Not sure if by hiking partner you mean someone you have met on the trail, or someone that comes to the trail with you for a hike. I have hiked with people I meet on the trail for a good distance, several days to a week, but I don't change my plans once I meet them. I will change things like deciding to stay at a hostel etc but if it falls too far out of my plan that is okay, and I will keep it movin

BuckeyeBill
04-11-2018, 16:43
Not sure if by hiking partner you mean someone you have met on the trail, or someone that comes to the trail with you for a hike. I have hiked with people I meet on the trail for a good distance, several days to a week, but I don't change my plans once I meet them.

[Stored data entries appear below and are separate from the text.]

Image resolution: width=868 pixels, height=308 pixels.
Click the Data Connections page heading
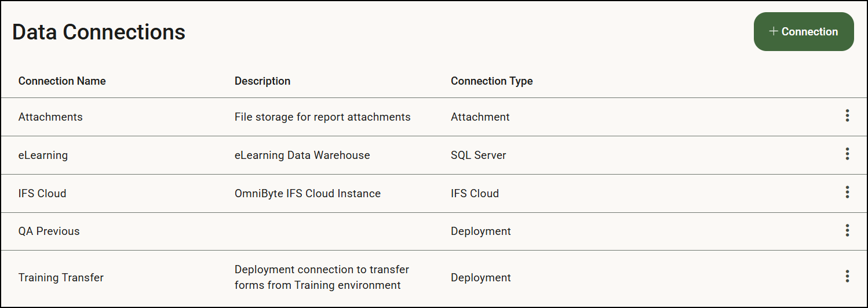[99, 32]
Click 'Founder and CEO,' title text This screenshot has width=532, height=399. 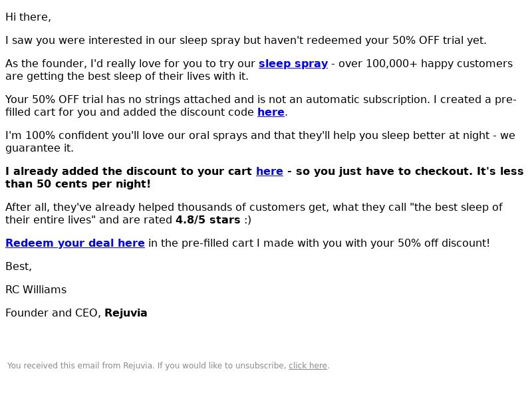(53, 313)
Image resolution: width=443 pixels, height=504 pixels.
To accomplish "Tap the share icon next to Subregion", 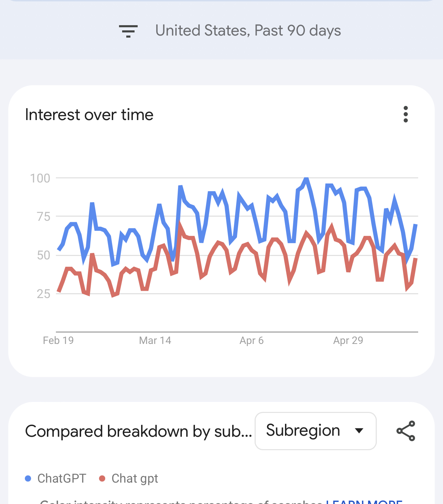I will [x=406, y=431].
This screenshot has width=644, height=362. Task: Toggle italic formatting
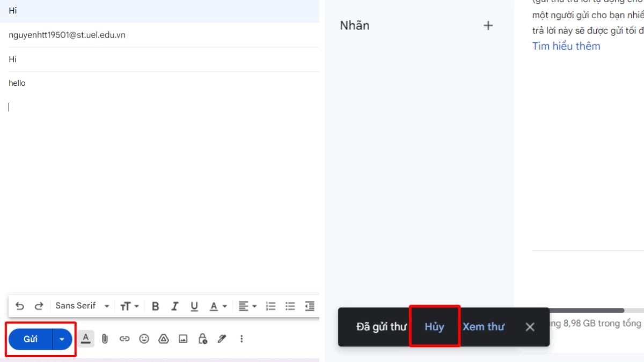coord(174,306)
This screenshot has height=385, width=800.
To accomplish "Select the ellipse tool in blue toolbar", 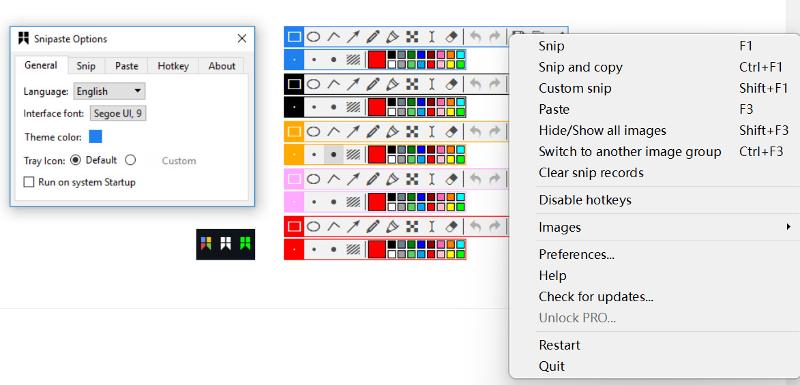I will pos(313,37).
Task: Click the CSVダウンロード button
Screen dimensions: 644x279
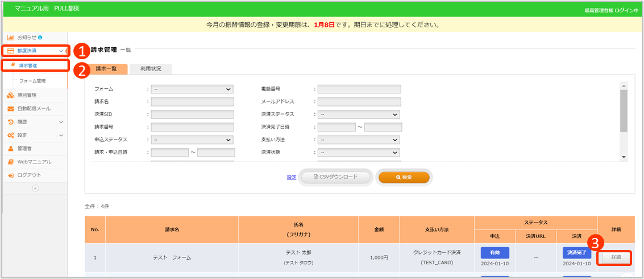Action: click(336, 177)
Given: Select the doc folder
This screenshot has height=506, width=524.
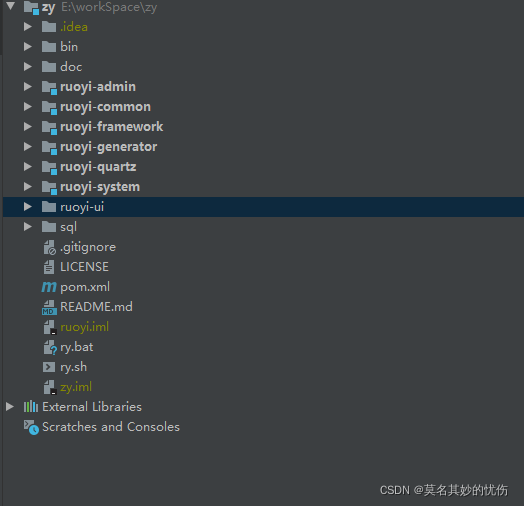Looking at the screenshot, I should pyautogui.click(x=71, y=67).

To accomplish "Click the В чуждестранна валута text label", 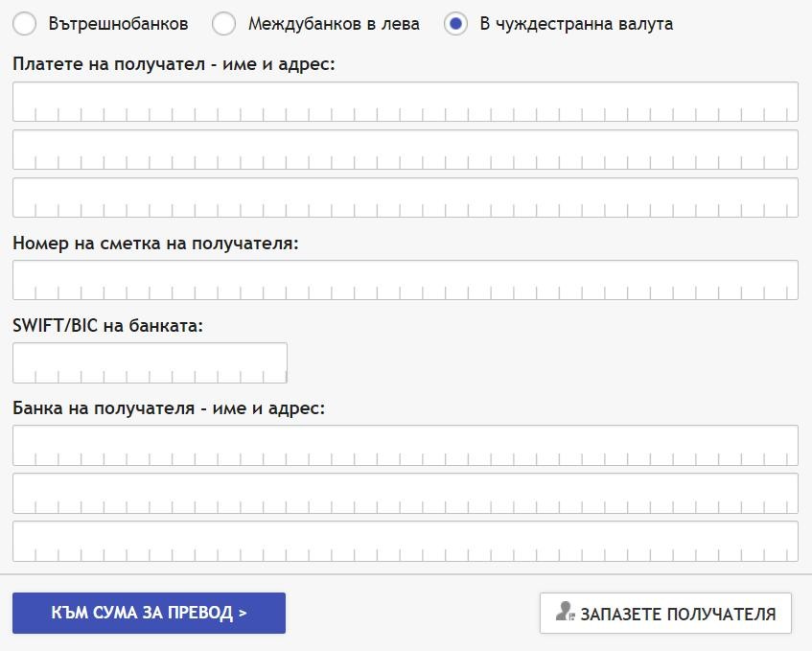I will pos(576,24).
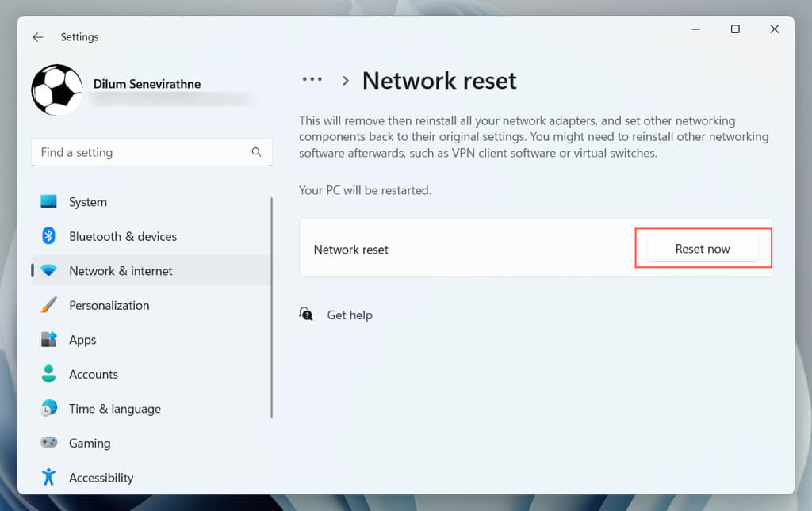Click the Network & internet Wi-Fi icon
Screen dimensions: 812x511
(x=49, y=271)
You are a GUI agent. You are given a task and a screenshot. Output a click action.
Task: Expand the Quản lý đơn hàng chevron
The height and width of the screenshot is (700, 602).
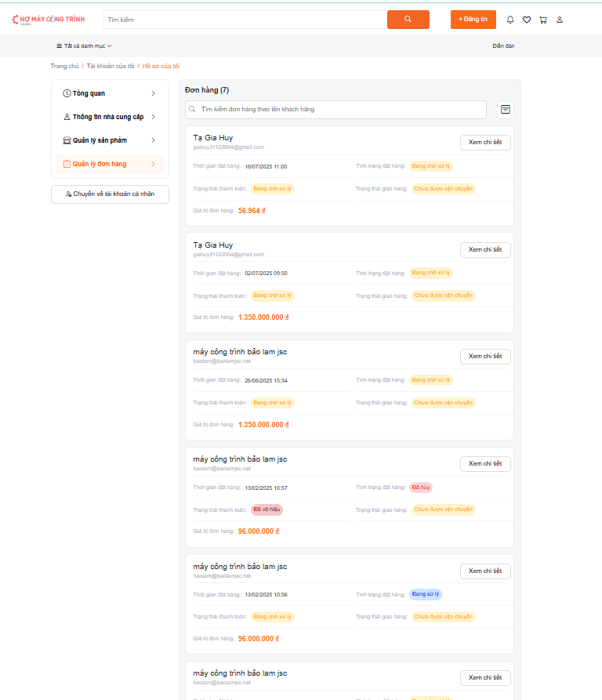[153, 164]
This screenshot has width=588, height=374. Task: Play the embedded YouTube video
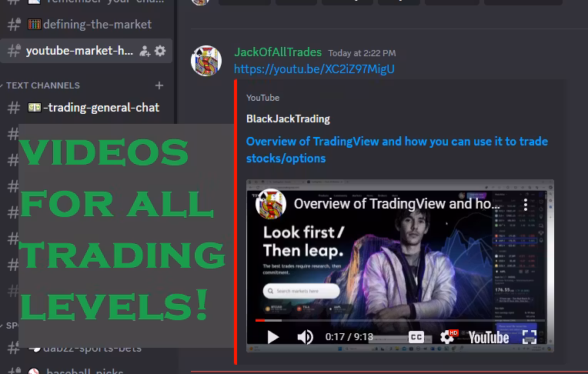point(273,337)

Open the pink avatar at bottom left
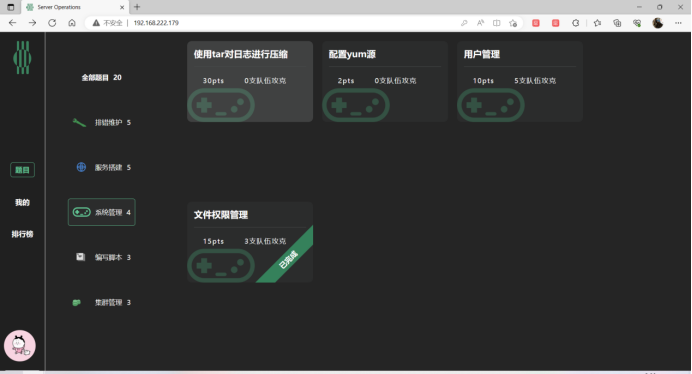pos(19,346)
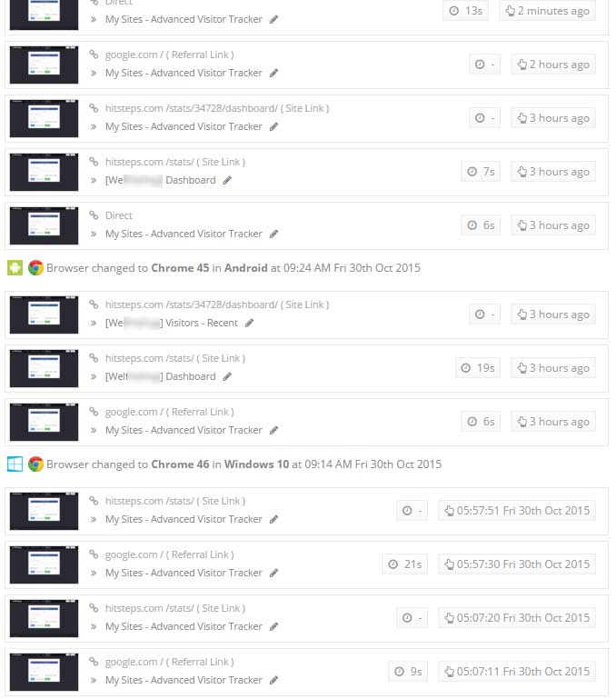Click edit pencil next to Visitors - Recent

pyautogui.click(x=249, y=323)
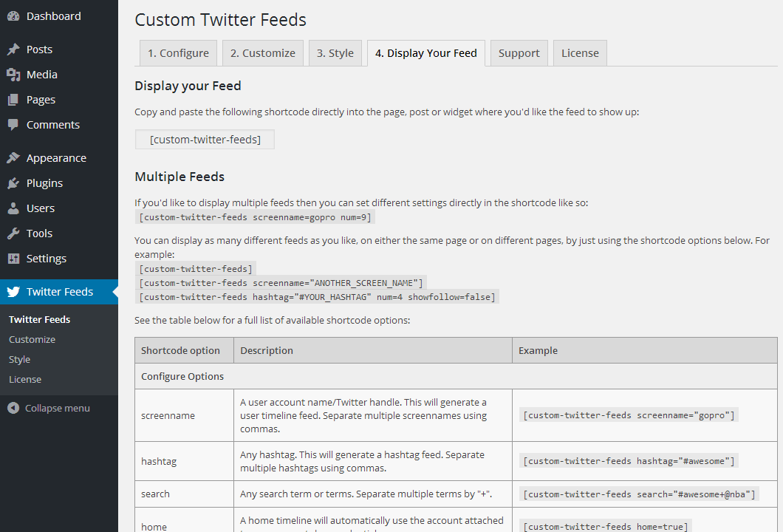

I will change things like deciding to stay at a hostel etc but if it falls too far out of my plan that is okay, and I will keep it movin

I consider a hiking buddy as someone you have known for awhile and can call up a few weeks ahead of time and is ready to get away for a few days or weeks. Hiking partners are those that you meet up with on the trail and hang with for awhile. You may not be with them all the time, but you meet up at the end of the day at a predetermined spot. If you don't meet up it's no big deal.